Extracted data entries:
===

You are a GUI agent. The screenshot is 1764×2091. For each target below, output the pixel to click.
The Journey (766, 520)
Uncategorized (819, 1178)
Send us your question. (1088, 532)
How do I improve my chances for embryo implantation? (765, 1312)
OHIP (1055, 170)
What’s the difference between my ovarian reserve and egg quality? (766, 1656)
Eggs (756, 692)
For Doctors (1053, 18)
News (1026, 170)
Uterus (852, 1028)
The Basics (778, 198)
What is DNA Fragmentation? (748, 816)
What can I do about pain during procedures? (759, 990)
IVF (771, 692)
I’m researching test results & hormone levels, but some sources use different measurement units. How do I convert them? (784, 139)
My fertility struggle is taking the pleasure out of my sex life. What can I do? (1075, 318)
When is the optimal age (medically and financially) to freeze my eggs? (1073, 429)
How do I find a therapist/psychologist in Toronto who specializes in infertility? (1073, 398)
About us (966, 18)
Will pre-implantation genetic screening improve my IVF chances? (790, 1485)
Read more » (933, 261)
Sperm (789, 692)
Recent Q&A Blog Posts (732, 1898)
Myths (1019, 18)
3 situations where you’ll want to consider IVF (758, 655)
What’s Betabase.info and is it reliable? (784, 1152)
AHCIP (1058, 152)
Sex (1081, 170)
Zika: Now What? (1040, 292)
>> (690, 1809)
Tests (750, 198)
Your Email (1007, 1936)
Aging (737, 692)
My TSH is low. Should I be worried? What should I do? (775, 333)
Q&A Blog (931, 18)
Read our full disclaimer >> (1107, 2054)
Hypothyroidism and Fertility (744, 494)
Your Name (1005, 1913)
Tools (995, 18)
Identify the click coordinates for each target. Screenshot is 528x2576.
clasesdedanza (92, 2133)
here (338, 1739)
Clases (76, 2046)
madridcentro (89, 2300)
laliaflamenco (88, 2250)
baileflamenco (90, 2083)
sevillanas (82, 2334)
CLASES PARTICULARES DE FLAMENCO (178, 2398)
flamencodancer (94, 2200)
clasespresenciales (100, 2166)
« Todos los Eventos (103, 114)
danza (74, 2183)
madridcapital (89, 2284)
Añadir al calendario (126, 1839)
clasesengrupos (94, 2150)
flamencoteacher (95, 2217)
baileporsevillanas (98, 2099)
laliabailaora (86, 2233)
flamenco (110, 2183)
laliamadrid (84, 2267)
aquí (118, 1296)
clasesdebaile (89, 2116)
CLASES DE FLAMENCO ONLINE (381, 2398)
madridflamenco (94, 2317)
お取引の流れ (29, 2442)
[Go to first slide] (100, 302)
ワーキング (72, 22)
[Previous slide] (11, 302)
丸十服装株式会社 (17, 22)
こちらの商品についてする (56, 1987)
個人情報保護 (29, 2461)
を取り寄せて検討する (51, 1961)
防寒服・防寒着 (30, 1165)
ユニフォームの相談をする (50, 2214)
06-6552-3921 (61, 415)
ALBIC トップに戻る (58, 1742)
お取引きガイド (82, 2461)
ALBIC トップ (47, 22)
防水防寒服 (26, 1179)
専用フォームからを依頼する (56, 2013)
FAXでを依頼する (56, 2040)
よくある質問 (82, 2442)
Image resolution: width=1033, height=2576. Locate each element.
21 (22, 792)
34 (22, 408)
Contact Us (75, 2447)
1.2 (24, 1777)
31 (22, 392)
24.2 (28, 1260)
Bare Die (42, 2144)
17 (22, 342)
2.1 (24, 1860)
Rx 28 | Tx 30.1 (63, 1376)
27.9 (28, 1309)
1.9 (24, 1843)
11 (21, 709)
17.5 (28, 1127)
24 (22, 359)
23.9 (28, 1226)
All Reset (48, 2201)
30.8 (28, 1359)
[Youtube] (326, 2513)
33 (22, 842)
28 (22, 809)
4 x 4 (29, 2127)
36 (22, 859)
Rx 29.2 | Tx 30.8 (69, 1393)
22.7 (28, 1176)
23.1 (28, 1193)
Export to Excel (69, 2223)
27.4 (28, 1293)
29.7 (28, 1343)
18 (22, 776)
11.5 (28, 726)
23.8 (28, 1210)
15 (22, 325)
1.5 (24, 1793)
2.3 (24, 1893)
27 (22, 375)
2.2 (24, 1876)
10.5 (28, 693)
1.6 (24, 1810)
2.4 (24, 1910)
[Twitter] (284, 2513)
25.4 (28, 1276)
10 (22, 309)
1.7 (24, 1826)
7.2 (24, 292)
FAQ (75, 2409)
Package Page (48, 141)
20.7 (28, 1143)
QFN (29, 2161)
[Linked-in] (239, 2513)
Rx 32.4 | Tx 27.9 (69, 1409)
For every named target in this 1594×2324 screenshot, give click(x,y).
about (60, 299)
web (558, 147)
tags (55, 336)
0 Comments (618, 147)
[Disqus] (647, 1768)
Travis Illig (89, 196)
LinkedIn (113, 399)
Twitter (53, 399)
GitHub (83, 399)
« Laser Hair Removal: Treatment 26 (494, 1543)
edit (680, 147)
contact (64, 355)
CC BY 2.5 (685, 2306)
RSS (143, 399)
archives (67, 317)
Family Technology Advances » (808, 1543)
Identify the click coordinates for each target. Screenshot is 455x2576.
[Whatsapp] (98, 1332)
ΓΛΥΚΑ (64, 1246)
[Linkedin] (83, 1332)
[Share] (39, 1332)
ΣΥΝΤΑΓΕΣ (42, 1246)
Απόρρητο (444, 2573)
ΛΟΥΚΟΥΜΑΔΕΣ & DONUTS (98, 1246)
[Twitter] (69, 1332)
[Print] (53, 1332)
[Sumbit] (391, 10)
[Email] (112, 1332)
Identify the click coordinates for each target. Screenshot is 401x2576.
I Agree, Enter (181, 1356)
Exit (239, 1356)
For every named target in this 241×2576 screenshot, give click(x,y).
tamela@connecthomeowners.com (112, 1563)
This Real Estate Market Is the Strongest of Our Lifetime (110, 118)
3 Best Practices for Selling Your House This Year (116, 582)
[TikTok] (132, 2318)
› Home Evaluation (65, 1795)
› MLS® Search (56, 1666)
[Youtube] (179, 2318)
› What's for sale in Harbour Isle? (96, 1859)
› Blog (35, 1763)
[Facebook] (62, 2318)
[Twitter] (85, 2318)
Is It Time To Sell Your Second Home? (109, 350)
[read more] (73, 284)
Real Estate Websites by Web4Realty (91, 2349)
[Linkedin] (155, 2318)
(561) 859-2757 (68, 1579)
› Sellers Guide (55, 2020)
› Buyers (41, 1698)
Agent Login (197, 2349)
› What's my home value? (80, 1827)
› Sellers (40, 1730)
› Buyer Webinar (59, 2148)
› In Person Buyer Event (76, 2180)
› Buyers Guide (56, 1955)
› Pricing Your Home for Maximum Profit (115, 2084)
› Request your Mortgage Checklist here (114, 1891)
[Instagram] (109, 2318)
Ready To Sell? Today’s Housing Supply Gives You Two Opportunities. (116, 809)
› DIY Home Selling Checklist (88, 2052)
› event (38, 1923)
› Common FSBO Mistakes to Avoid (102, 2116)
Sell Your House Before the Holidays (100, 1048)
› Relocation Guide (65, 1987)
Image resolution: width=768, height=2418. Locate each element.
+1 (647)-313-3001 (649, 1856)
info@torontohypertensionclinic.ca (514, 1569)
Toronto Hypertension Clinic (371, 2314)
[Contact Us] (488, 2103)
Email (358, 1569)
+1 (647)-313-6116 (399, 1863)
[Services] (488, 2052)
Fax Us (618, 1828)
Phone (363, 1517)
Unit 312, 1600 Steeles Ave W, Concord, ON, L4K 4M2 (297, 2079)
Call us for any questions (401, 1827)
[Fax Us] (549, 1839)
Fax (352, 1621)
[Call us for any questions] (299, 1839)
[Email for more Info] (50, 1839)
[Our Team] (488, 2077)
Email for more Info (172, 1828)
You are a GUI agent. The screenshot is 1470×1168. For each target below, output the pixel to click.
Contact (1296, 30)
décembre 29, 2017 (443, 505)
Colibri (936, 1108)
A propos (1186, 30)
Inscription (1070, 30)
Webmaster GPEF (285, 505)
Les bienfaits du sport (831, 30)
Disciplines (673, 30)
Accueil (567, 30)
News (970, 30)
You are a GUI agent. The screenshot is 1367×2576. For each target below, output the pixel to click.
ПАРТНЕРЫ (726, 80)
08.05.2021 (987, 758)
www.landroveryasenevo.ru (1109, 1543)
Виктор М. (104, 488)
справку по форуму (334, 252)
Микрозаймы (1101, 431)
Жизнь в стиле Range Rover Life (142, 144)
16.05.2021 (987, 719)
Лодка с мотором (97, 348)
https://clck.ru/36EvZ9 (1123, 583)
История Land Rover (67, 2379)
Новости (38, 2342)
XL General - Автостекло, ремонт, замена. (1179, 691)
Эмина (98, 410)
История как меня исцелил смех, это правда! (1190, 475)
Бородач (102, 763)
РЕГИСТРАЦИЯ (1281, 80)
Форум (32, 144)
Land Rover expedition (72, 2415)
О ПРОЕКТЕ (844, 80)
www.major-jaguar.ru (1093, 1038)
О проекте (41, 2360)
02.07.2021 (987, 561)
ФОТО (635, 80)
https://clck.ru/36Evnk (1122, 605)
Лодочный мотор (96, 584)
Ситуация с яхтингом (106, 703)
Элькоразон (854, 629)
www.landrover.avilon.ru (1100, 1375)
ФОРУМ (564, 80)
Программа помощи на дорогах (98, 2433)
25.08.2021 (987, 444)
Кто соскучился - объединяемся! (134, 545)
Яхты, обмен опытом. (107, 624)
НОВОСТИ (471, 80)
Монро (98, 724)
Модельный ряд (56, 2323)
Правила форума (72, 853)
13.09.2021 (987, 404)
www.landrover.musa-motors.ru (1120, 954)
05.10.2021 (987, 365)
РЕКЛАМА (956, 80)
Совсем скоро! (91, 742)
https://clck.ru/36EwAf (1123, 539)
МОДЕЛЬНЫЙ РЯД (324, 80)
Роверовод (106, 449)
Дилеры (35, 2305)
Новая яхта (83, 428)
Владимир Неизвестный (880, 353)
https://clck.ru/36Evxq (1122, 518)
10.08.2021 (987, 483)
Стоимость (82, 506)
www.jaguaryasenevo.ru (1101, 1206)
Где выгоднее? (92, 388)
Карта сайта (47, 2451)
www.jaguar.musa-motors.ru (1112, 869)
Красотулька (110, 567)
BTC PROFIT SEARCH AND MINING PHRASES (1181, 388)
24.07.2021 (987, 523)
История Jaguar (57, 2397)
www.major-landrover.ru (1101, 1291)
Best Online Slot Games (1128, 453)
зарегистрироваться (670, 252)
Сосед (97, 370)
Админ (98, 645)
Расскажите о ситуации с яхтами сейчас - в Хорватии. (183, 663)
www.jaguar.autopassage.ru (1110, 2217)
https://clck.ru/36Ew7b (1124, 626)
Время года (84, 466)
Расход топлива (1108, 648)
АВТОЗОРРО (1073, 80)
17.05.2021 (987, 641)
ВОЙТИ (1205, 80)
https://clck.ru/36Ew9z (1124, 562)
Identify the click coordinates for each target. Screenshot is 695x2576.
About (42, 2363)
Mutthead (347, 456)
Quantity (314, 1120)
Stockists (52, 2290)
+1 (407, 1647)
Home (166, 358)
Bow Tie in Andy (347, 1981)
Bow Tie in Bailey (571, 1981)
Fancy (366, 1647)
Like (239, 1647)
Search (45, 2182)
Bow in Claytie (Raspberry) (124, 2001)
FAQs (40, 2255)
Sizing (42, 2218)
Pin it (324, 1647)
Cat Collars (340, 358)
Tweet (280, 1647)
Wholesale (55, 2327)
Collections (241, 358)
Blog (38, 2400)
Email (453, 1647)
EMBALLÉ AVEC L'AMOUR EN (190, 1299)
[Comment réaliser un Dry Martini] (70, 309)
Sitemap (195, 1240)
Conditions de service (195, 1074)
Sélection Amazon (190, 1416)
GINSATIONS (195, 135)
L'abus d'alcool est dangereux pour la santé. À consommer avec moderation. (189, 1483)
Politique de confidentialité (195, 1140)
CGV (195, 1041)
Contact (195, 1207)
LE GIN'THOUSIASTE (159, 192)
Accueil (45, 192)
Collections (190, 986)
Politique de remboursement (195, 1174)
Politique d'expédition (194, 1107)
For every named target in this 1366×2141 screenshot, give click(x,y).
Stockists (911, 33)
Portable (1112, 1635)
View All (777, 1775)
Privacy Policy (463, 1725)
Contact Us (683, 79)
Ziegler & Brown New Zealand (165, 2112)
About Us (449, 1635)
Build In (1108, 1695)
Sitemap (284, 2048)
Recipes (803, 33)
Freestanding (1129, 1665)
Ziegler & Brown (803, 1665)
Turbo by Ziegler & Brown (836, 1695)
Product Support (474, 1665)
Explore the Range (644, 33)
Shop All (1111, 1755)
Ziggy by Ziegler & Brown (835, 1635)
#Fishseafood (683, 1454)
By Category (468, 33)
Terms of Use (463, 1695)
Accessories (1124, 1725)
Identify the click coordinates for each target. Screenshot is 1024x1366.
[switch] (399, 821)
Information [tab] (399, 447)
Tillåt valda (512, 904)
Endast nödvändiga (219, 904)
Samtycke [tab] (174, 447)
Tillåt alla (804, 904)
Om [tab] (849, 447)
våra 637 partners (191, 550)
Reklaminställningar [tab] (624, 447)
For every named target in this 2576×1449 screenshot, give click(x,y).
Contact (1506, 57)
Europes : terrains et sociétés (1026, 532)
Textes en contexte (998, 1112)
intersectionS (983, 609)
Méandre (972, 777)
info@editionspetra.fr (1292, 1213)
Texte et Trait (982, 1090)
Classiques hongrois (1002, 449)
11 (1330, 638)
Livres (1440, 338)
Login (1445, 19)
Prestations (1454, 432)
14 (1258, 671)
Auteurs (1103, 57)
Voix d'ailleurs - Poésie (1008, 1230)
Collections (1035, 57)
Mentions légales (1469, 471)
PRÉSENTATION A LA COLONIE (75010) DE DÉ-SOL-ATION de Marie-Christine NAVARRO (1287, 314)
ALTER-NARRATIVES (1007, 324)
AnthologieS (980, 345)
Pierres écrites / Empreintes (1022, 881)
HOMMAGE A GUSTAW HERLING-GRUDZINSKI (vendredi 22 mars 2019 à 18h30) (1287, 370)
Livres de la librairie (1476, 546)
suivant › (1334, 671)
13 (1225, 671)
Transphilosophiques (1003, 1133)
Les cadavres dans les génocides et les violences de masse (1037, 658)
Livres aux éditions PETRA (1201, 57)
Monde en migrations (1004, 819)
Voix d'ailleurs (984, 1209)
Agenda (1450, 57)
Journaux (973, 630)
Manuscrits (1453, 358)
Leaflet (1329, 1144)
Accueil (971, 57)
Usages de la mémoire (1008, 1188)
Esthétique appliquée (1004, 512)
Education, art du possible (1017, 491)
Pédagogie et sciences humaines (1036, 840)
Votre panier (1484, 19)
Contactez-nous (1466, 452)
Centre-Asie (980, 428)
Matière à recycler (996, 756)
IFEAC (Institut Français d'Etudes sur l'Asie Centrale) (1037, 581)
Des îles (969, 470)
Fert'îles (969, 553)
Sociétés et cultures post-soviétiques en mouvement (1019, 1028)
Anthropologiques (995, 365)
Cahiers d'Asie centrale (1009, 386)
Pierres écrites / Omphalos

===

WHAT TO DO
Look back at the data above. Transcribe exactly the lines starting at the line that contains "event (38, 1923)" and ending at the line that contains "Email (358, 1569)".

EXERCISE RESPONSE
› event (38, 1923)
› Common FSBO Mistakes to Avoid (102, 2116)
Sell Your House Before the Holidays (100, 1048)
› Relocation Guide (65, 1987)
Image resolution: width=768, height=2418. Locate each element.
+1 (647)-313-3001 (649, 1856)
info@torontohypertensionclinic.ca (514, 1569)
Toronto Hypertension Clinic (371, 2314)
[Contact Us] (488, 2103)
Email (358, 1569)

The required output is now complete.